While this weekend’s two notable releases–“Blue is the Warmest Color” and Ridley Scott‘s “The Counselor”–had us contemplating the explicit and aberrant examples in film from years past, it should be noted that the “Gladiator” director could’ve brought both to the big screen in a big way–if only a studio would touch it. He’s still made history by making Cormac McCarthy‘s first original screenplay into a chatty and not entirely successful oddity, but in a recent interview, Scott touched briefly on his quashed adaptation of the author’s best known and most grisly work.
Before McCarthy sold his first spec script for Scott eventual film, the director was heavily involved in developing an adaptation of the author’s 1985 novel “Blood Meridian” with screenwriter Bill Monahan (“The Departed”). But as Scott said in a Time Out interview, “[Studios] didn’t want to make it. The book is so uncompromising, which is what’s great about it.” Described as an “anti-western,” the novel follows a teenager’s terrifying and often brutally violent run-ins with a gang of scalp hunters roaming the U.S.-Mexico border, and the pale, hairless man named Judge Holden that rides with them. But as compelling as that sounds, Scott says the film’s content would put it over the edge of decency for most. The novel is more of a horror story than anything else.

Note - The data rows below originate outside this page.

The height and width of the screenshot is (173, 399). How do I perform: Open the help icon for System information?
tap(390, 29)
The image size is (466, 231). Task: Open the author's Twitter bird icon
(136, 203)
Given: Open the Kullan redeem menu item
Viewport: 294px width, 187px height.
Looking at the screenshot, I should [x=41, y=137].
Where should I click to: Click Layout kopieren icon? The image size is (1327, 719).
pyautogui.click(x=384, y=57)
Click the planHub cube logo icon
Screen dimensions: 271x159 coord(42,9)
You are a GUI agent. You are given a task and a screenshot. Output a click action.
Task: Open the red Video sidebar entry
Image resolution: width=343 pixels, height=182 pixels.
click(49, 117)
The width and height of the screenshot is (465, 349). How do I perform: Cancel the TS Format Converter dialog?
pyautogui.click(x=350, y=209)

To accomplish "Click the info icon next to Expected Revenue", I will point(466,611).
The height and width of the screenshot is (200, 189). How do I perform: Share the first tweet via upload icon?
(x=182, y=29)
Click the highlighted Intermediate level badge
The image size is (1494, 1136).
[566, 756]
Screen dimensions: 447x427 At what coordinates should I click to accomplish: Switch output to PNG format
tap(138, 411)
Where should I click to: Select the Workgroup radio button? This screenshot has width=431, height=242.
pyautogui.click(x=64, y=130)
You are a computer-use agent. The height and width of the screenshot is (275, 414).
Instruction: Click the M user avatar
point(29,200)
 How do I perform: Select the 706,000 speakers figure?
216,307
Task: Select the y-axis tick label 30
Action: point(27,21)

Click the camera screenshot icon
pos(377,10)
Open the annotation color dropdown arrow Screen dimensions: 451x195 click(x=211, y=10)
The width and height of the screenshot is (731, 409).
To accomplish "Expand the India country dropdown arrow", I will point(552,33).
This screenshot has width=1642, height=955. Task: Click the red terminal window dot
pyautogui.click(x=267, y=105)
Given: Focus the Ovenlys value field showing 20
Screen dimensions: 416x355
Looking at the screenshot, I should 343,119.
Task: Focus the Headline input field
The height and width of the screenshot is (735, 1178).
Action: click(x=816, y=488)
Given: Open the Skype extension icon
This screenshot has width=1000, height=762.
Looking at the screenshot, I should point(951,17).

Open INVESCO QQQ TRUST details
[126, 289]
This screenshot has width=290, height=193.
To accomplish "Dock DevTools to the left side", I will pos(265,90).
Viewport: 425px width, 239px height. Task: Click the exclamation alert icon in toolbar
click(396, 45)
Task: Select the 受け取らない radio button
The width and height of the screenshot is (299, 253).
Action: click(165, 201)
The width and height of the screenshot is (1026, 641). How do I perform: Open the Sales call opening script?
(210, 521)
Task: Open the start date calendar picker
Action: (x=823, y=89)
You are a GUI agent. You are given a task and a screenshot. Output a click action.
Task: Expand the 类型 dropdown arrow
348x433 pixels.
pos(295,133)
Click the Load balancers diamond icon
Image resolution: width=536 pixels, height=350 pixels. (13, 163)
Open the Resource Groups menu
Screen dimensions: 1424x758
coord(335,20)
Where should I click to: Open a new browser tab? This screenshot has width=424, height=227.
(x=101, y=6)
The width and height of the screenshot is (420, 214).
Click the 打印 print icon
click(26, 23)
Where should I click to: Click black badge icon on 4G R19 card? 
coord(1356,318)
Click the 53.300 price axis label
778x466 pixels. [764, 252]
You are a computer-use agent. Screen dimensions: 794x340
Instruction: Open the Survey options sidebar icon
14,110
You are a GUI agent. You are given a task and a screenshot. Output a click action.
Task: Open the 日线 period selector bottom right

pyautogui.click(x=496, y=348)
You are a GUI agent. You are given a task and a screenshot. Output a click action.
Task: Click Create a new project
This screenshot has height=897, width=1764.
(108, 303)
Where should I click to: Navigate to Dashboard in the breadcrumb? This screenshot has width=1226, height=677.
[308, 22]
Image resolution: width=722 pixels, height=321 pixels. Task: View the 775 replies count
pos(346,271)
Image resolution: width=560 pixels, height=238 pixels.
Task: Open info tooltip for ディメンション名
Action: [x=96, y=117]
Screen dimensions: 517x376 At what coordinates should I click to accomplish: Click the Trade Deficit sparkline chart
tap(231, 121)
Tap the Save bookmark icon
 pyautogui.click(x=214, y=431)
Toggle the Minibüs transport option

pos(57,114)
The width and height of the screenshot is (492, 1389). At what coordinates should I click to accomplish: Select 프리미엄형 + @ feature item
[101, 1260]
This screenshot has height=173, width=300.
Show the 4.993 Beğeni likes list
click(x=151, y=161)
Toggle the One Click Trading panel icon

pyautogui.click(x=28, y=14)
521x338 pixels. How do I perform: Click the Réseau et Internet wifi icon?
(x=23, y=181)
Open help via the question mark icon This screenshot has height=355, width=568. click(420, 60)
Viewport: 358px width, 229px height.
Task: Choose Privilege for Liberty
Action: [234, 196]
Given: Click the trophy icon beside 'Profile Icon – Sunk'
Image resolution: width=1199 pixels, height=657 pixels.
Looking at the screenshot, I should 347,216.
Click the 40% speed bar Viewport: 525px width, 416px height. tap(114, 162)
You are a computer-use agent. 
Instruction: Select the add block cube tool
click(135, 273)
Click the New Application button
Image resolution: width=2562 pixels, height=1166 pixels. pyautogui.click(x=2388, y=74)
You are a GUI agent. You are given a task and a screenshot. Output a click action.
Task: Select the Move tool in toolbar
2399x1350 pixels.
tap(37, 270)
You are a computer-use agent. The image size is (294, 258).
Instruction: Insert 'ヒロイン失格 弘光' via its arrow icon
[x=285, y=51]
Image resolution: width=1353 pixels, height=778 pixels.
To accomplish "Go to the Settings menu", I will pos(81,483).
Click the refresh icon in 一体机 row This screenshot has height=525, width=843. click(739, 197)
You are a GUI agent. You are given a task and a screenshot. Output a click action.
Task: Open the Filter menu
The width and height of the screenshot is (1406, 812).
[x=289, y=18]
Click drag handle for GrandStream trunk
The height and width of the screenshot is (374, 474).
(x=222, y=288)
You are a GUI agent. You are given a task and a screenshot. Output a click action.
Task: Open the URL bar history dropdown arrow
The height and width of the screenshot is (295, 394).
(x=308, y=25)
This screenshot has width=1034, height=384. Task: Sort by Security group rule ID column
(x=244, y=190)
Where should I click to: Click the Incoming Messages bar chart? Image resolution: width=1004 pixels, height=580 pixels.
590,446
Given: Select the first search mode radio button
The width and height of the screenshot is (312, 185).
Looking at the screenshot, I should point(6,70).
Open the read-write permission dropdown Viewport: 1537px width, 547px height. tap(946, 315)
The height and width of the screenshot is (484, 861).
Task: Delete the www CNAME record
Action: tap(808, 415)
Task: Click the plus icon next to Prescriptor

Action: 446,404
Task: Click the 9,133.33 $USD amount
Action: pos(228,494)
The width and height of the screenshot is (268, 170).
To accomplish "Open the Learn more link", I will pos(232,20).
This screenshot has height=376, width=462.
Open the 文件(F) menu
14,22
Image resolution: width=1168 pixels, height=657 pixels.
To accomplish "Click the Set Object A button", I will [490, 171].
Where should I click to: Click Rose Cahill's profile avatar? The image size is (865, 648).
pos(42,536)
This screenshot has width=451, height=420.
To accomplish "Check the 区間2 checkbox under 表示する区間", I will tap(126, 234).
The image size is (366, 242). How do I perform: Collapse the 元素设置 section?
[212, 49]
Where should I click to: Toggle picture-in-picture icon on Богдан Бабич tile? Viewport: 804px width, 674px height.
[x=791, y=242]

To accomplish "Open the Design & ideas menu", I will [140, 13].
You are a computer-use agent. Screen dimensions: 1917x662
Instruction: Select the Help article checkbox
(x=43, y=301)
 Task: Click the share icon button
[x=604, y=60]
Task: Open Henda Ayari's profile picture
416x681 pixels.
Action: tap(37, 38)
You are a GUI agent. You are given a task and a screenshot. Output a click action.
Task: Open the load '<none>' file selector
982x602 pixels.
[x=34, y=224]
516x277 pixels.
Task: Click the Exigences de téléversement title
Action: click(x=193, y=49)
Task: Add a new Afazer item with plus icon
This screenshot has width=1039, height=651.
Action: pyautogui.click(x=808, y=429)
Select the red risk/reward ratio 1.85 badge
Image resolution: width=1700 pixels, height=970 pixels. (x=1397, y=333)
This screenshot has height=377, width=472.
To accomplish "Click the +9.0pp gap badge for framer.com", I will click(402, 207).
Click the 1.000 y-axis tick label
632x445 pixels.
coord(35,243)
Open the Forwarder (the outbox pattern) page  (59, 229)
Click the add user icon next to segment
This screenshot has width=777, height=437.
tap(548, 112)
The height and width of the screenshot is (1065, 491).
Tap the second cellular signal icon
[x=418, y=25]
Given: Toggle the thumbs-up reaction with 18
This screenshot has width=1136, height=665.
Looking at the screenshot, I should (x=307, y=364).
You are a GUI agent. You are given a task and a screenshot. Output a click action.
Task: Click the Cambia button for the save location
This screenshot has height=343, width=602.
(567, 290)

“It would have been rated double-X”, he said. “It’s Hieronymus Bosch, the way McCarthy describes the first time you see several hundred horses with bones and feathers on them, and you can’t see a rider until you’re staring at the Comanche. It’s horrific. He writes in visual images which are spectacular, so it suits me down to the ground.”
Indeed, even with the success of “No Country For Old Men,” the reception and general burying of “The Counselor” suggests that studios are still wary of fully getting behind McCarthy’s output. But Scott makes a habit of always finding himself attached to a excess of projects at any one time, and next he hinted at his long-gestating sci-fi tale “The Forever War” saying it’s “written and sitting right here.” Scripted by D.W. Parker (“Hansel and Gretel: Witch Hunters”), the Joe Haldeman adaptation focuses on the human race’s shaky grasp on time as they return to Earth after an alien war, and Scott described his influences for wanting to tackle the film.
“Stanley Kubrick‘s “2001” was the door that opened up the possibility of science fiction for me,” he said. “Everything else up to then was fine, but didn’t quite work for me. Then George Lucas did the one and only ‘Star Wars,’ which absolutely blew me away because it was also romantic and a fairy story. The elegance of ‘The Forever War’ fits in with that. I don’t want it to slip sideways into being a “spacey” movie. I’ll go back to the reality of ‘2001’ and let normality be a part of the story."
When that story is finally seen remains tentative, but for now you can catch “The Counselor” in all its gonzo glory in theaters now.